##### Material provided
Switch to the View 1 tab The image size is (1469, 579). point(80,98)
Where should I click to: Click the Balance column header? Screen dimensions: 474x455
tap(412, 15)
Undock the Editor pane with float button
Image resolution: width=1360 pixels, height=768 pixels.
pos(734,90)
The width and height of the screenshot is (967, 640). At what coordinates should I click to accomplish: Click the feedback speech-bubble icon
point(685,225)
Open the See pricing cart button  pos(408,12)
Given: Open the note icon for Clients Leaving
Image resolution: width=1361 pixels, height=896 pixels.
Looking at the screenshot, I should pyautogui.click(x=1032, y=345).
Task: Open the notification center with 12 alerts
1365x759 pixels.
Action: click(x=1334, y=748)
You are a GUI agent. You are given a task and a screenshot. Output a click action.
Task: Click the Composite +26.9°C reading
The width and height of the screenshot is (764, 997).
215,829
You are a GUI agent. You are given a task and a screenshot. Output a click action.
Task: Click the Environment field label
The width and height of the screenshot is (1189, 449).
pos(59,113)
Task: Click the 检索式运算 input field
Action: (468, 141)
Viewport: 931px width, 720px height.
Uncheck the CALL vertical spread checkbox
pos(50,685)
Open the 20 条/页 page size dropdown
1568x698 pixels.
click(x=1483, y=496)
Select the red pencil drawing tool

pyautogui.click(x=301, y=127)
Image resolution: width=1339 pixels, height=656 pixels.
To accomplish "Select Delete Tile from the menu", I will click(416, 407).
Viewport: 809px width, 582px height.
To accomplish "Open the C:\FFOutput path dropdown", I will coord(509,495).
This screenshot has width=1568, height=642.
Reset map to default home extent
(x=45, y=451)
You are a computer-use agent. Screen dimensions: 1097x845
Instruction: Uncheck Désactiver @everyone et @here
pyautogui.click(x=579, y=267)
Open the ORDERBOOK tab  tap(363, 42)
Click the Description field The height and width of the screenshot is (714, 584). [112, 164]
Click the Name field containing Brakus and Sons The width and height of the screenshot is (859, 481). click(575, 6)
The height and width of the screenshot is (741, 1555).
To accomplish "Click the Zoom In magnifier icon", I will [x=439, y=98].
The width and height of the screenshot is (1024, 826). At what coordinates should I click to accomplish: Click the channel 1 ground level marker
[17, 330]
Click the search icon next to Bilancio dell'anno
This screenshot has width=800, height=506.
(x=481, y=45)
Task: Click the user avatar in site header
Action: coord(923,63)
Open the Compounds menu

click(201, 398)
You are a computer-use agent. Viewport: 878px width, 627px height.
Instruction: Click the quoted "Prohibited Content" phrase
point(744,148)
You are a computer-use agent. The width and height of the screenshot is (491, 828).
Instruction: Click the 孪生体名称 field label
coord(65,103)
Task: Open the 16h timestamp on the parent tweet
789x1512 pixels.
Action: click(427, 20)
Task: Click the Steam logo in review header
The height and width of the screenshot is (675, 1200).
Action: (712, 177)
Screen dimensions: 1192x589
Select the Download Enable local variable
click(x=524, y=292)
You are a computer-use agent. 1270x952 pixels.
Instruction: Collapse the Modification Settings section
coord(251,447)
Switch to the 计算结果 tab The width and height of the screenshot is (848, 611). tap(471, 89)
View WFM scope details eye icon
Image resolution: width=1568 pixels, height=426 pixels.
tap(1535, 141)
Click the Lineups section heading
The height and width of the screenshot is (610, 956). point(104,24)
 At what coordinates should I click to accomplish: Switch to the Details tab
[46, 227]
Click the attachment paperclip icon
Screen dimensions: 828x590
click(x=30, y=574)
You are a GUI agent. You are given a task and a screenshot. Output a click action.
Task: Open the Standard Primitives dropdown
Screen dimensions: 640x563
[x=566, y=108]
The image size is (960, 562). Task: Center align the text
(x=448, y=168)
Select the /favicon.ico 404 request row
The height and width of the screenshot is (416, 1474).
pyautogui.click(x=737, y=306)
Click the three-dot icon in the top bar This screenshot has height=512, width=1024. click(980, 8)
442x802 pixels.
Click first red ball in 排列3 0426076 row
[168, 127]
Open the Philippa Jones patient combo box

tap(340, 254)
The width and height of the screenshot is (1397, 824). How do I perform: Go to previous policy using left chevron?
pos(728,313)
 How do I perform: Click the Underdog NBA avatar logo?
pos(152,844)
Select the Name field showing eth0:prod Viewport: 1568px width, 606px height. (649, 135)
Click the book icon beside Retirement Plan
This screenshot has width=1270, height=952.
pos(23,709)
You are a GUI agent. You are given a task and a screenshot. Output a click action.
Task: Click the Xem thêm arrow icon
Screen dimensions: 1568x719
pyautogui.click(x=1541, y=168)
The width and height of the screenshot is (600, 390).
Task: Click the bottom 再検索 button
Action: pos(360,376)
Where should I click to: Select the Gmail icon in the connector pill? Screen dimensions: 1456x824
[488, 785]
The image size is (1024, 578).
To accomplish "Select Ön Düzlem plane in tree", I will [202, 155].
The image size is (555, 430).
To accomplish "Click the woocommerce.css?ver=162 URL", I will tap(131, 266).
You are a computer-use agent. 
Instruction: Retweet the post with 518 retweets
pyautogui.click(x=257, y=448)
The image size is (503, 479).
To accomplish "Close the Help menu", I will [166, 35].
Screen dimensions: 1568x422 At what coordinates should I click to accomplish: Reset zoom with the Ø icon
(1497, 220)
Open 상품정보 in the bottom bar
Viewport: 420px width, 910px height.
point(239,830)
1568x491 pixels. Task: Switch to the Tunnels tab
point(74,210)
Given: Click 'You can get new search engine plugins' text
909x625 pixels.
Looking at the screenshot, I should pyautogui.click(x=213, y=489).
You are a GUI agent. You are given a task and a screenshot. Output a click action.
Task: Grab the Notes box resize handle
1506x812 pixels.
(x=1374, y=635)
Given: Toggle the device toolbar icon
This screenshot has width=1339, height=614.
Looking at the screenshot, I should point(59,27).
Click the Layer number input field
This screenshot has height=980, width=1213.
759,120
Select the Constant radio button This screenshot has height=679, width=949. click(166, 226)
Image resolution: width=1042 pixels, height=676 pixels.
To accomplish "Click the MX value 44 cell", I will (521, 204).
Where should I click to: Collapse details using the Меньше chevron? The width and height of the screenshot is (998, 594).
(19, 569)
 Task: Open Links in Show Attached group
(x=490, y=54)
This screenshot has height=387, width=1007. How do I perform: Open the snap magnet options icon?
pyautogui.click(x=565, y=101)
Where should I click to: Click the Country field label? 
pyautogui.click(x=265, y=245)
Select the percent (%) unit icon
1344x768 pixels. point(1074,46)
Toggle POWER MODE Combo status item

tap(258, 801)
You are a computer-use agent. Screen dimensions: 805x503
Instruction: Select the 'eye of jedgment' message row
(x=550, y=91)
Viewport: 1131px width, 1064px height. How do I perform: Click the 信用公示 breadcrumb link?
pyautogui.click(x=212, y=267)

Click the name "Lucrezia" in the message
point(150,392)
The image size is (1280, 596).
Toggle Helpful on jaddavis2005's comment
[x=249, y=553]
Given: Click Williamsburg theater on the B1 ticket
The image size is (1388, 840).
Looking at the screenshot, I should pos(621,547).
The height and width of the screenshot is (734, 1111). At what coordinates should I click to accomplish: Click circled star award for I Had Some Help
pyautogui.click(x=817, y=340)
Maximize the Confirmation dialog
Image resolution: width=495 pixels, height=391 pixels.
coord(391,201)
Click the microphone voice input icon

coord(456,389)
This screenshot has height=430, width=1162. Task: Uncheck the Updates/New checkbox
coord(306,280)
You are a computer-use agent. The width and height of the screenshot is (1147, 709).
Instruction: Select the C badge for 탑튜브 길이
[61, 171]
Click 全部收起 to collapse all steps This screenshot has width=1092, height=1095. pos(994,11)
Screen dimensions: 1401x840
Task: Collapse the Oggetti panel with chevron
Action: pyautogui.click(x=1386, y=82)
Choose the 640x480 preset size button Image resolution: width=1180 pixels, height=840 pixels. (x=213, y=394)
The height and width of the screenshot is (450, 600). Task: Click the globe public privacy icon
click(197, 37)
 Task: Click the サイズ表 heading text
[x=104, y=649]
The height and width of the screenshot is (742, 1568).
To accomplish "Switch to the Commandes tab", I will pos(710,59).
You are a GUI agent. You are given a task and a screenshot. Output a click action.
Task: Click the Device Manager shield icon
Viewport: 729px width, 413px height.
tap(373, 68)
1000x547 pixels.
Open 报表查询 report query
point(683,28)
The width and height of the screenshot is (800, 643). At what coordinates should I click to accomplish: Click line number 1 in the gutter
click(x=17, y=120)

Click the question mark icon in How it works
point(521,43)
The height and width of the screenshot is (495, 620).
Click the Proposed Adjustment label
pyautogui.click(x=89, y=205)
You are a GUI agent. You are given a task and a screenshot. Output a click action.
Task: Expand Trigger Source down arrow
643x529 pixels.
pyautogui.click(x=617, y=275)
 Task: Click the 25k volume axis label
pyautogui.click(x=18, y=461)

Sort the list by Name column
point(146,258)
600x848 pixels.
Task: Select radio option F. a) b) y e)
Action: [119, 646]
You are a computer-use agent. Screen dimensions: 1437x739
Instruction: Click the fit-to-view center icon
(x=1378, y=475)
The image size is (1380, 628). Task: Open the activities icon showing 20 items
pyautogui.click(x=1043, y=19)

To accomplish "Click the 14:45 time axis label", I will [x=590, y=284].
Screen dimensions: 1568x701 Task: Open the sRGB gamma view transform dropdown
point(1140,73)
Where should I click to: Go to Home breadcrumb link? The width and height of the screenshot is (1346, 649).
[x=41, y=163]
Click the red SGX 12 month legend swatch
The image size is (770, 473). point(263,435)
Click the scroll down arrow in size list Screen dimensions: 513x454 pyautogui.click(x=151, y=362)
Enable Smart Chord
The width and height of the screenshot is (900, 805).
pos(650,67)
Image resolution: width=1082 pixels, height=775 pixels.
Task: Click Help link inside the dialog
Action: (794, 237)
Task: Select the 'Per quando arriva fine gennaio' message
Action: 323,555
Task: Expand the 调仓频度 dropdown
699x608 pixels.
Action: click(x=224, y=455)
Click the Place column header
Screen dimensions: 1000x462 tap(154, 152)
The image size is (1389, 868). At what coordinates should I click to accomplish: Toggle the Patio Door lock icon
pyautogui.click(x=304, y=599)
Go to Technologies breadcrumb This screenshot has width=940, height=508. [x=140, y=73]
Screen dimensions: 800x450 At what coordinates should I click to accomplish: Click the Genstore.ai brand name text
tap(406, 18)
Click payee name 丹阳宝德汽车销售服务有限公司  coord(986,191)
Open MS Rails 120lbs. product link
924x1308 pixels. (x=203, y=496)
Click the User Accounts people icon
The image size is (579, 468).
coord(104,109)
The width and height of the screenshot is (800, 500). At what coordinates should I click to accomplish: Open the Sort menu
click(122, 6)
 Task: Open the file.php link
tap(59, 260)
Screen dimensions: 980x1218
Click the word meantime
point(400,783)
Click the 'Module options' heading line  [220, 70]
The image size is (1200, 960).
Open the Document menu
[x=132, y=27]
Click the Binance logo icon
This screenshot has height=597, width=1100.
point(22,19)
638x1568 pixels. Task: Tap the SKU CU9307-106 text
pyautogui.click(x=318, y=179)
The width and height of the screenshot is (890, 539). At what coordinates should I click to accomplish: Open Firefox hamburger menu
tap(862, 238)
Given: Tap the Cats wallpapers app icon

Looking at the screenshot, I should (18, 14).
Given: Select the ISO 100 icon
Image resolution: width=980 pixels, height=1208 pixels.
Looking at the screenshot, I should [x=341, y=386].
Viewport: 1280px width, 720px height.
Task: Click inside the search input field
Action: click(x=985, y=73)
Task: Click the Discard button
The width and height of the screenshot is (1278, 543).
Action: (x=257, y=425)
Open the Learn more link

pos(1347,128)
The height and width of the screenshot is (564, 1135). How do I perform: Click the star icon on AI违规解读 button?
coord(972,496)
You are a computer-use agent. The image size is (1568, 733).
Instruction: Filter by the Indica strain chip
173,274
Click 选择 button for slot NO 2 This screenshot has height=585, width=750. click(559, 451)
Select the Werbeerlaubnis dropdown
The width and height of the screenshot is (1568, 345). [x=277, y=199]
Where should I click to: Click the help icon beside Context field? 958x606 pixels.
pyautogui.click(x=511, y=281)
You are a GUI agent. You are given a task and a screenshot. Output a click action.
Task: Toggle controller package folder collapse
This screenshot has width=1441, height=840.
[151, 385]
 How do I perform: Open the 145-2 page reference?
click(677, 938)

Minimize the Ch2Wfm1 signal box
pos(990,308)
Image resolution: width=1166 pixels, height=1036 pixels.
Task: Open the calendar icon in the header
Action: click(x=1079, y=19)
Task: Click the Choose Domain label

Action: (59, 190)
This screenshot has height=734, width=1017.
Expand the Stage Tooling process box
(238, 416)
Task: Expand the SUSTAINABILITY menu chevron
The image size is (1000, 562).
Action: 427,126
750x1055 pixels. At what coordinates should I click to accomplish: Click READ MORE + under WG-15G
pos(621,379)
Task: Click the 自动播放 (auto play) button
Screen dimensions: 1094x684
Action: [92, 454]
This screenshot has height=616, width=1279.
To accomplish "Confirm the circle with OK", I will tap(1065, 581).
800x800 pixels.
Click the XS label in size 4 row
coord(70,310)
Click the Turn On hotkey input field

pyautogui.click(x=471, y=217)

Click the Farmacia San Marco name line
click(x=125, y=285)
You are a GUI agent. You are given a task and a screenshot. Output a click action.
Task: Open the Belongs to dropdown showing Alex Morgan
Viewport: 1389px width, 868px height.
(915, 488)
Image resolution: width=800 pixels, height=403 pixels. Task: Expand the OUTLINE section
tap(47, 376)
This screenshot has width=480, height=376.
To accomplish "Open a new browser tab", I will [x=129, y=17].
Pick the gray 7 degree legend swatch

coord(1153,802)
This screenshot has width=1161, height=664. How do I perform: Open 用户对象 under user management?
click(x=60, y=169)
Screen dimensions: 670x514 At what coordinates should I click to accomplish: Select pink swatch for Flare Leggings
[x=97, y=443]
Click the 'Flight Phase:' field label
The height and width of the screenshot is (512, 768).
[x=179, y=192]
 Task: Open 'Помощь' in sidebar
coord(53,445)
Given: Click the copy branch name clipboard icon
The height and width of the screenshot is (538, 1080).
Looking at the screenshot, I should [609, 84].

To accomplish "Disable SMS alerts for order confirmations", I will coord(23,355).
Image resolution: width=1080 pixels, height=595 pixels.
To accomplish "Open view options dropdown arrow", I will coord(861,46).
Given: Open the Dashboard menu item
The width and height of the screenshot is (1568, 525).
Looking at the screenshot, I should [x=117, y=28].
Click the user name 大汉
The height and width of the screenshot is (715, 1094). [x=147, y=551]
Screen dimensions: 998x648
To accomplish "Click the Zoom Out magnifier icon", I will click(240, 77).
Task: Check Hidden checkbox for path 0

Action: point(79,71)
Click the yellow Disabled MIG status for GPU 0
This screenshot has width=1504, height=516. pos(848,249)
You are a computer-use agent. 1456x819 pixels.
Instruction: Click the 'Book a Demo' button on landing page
##########
◆ Work order:
Copy exactly the stretch of data above from the line with "This screenshot has width=1161, height=664." through the line with "Given: Click the", and omit all other lines.

◆ Output of the exercise:
This screenshot has width=1161, height=664. How do I perform: Open 用户对象 under user management?
click(x=60, y=169)
Screen dimensions: 670x514 At what coordinates should I click to accomplish: Select pink swatch for Flare Leggings
[x=97, y=443]
Click the 'Flight Phase:' field label
The height and width of the screenshot is (512, 768).
[x=179, y=192]
 Task: Open 'Помощь' in sidebar
coord(53,445)
Given: Click the copy branch name clipboard icon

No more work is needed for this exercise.